Glomerular lesions: these include
a. diffuse glomerular capillary basement membrane thickening
b. diffuse glomerular sclerosis : diffuse increase in mesangial matrix; always associated with the above.
c. nodular glomerulosclerosis (Kimmelstiel-Wilson lesion) refers to a rounded deposits of a laminated matrix situated in the periphery of the glomerulus
Pyelonephritis: both acute and chronic pyelonephritis are more common & more severe
Ocular Complications of Diabetes: Visual impairment up to total blindness may occur in long-standing diabetes. The ocular involvement may take the form of
a. retinopathy
b. cataract formation
c. glaucoma
In both forms of long-standing diabetes, cardiovascular events such as myocardial infarction, renal vascular insufficiency, and cerebrovascular accidents are the most common causes of mortality. Diabetic nephropathy is a leading cause of end-stage renal disease. By 20 years after diagnosis, more than 75% of type 1 diabetics and about 20% of type 2 diabetics with overt renal disease will develop end-stage renal disease, requiring dialysis or renal transplantation.
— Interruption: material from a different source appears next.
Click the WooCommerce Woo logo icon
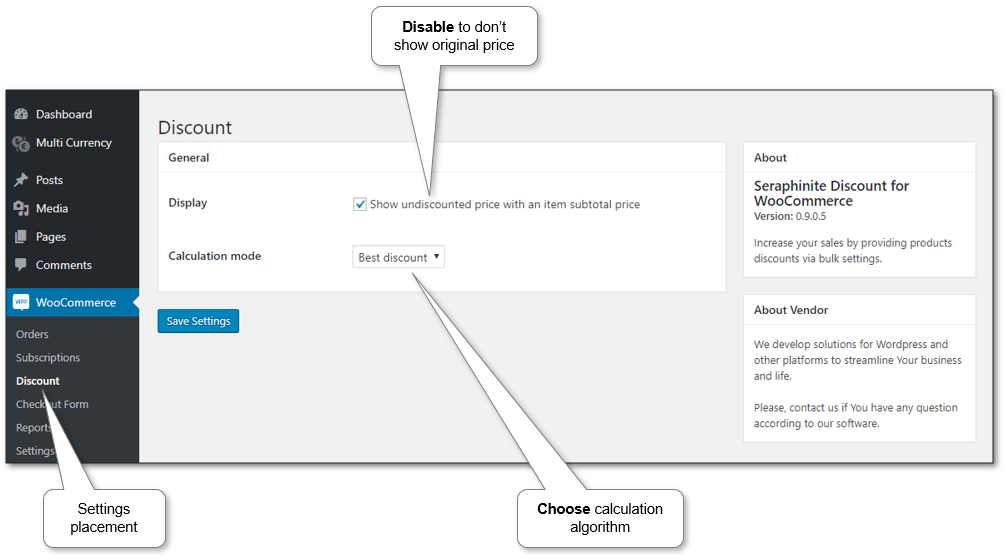Viewport: 1005px width, 560px height. 21,302
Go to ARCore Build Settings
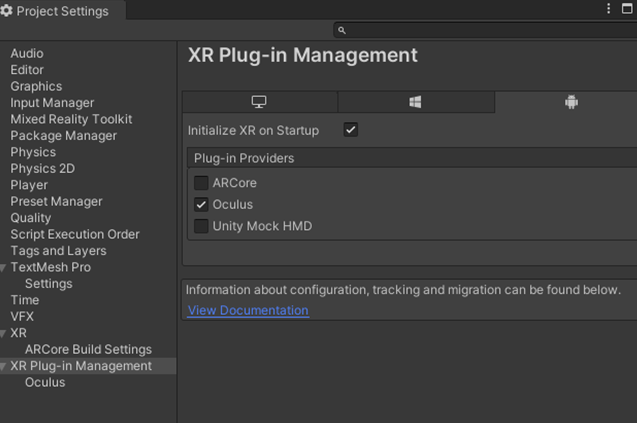The height and width of the screenshot is (423, 637). 88,349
Diabetics are plagued by an enhanced susceptibility to infections of the skin, as well as to tuberculosis,
pneumonia, and pyelonephritis. Such infections cause the deaths of about 5% of diabetics.
Lupus erythematosus
- chronic discoid lupus is primarily limited to the skin, while SLE can involve the skin and other systems.
- pathogenesis: light and other external agents plus deposition of DNA (planted antigen) and immune complexes in the basement membrane.
Histology:
- basal cells along the dermal-epidermal junction and hair shafts (reason for alopecia) are vacuolated (liquefactive degeneration)
- thickening of lamina densa as a reaction to injury.
- immunofluorescent studies reveal a band of immunofluorescence (band test) in involved skin of chronic discoid lupus or involved/uninvolved skin of SLE.
- lymphocytic infiltrate at the dermal-epidermal junction and papillary dermis.
Hypoparathyroidism
Hypoparathyroidism is a condition of reduced or absent PTH secretion, resulting in hypocalcaemia and hyperphosphataemia. It is far less common than hyperparathyroidism.
The causes of hypoparathyroidism are:
- Removal or damage of the parathyroid glands during thyroidectomy—most common cause of hypoparathyroidism resulting from inadvertent damage or removal.
- Autoimmune parathyroid disease—usually occurs in patients who have another autoimmune endocrine disease, e.g. Addison’s disease (autoimmune endocrine syndrome type 1).
- Congenital deficiency (DiGeorge syndrome)— rare, congenital disorder caused by arrested development of the third and fourth branchial arches, resulting in an almost complete absence of the thymus and parathyroid gland.
The effects of hypoparathyroidism are:
- ↓ release of Ca2+ from bones.
- ↓ Ca2+ reabsorption but ↑ PO 43− re absorption by the kidneys
- ↓ 1-hydroxylation of 25-hydroxyvitamin D by kidney.
Most symptoms of hypoparathyroidism are those of hypocalcaemia:
- Tetany—muscular spasm provoked by lowered plasma Ca 2+
- Convulsions.
- Paraesthesiae.
- Psychiatric disturbances, e.g. depression, confusional state and even psychosis.
- Rarely—cataracts, parkinsonian-like movement disorders, alopecia, brittle nails.
Management is by treatment with large doses of oral vitamin D; the acute phase requires intravenous calcium and calcitriol (1,25-dihydroxycholecalciferol, i.e. activated vitamin D).